# Metrics Logic: Justification for Metric Selection
## Metric Definitions
**Core Metrics:**
- **Precision@K** = TP / (TP + FP) - Fraction of returned results that are relevant
- **Recall@K** = TP / (TP + FN) - Fraction of all relevant items that were returned
- **F1@K** = 2 × (P × R) / (P + R) - Harmonic mean of Precision and Recall
- **File Discovery Rate** = Files Found / Files Expected - Fraction of expected files found
- **Substring Coverage** = Substrings Found / Substrings Required - Fraction of required content found
**Stability Metrics** (multi-run evaluation):
- **Coefficient of Variation (CV)** = Std Dev / Mean - Measures consistency across runs
- **Stability Score** = Average of (1 - CV) for key metrics
## The Logic Test: Proof of Perfection
**Theorem:** If all metrics score 1.0, the solution is mathematically perfect.
**Proof:**
1. **Precision = 1.0** ⟹ TP / (TP + FP) = 1.0 ⟹ FP = 0 (no false positives)
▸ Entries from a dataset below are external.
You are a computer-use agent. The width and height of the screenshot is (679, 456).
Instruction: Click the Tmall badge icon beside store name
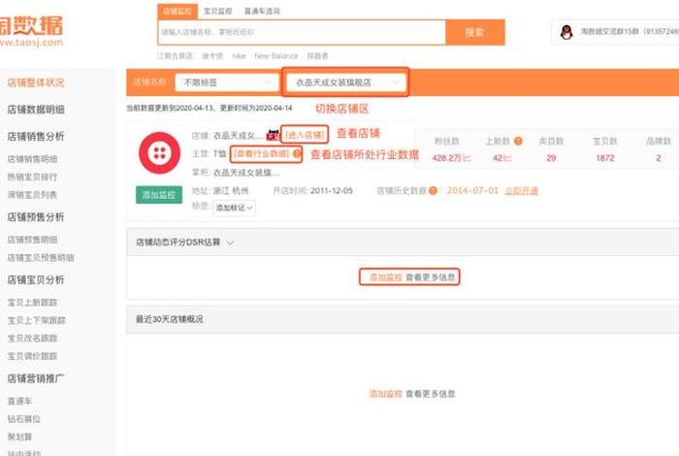[x=273, y=135]
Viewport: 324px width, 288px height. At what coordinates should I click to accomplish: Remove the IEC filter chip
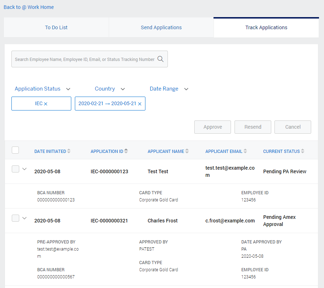pos(46,104)
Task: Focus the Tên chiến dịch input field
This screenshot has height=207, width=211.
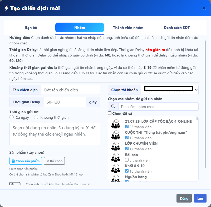Action: [70, 90]
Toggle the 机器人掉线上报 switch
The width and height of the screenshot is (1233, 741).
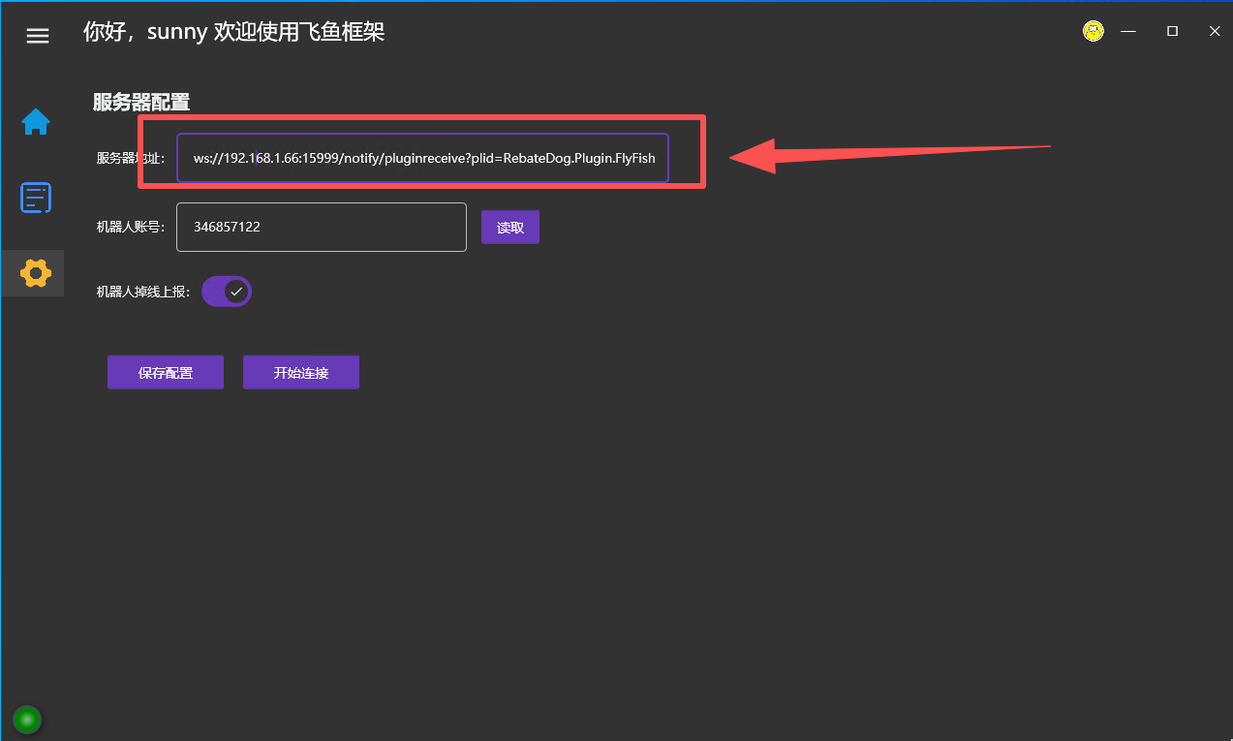227,292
2. **Recall = 1.0** ⟹ TP / (TP + FN) = 1.0 ⟹ FN = 0 (no false negatives)
3. **File Discovery Rate = 1.0** ⟹ All expected files found
4. **Substring Coverage = 1.0** ⟹ All required content present
5. **Partial Match Rate = 0.0** ⟹ All matches are complete
**Completeness:** These metrics cover all failure modes:
- False positives → Precision < 1.0
- False negatives → Recall < 1.0
- File-level failures → File Discovery Rate < 1.0
- Content-level failures → Substring Coverage < 1.0
- Partial failures → Partial Match Rate > 0.0
**Conclusion:** Achieving 1.0 on all metrics guarantees the solution returns exactly the relevant snippets with complete content, and nothing else. **Q.E.D.**
## Why These Metrics?
### Precision & Recall: The Foundation
Precision and Recall are the gold standard for information retrieval evaluation because they measure the two fundamental aspects of search quality:
- **Precision** answers: "Of what I returned, how much is correct?"
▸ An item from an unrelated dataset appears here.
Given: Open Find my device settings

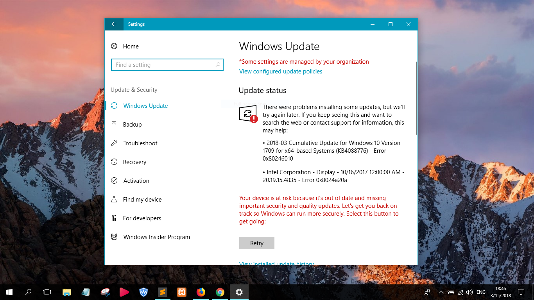Looking at the screenshot, I should click(142, 199).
- **Recall** answers: "Of what should be returned, how much did I find?"
Together, they form a complete picture: Precision = 1.0 means no noise, Recall = 1.0 means no missed results.
### Granular Metrics: Beyond Binary Classification
Traditional Precision/Recall treat each result as binary (relevant/irrelevant). Our granular metrics provide deeper insight:
- **File Discovery Rate**: Distinguishes "file not found" from "file found but incomplete"
- **Substring Coverage**: Measures content completeness within found files
- **Partial Match Rate**: Identifies cases where snippets are too small or fragmented
This granularity is essential because semantic search failures often occur at different levels:
1. Wrong files returned (Precision < 1.0)
2. Correct files missed (Recall < 1.0)
3. Correct files found but wrong snippets extracted (File Discovery Rate < 1.0)
4. Correct snippets but incomplete content (Substring Coverage < 1.0)
### Stability Metrics: Measuring Reproducibility
LLM-based systems are non-deterministic. Stability metrics measure whether results are consistent across runs:
- **CV < 10%**: Stable, reproducible results
- **CV > 10%**: High variance, results may differ between runs
This is critical for production systems where users expect consistent behavior.
## Mathematical Rigor
The proof above demonstrates that:
1. Each metric individually proves perfection when = 1.0
2. The metric set is complete (covers all failure modes)
3. Achieving all metrics = 1.0 guarantees perfect solution
This satisfies the requirement for mathematical certainty: if metrics = 1.0, the solution is perfect.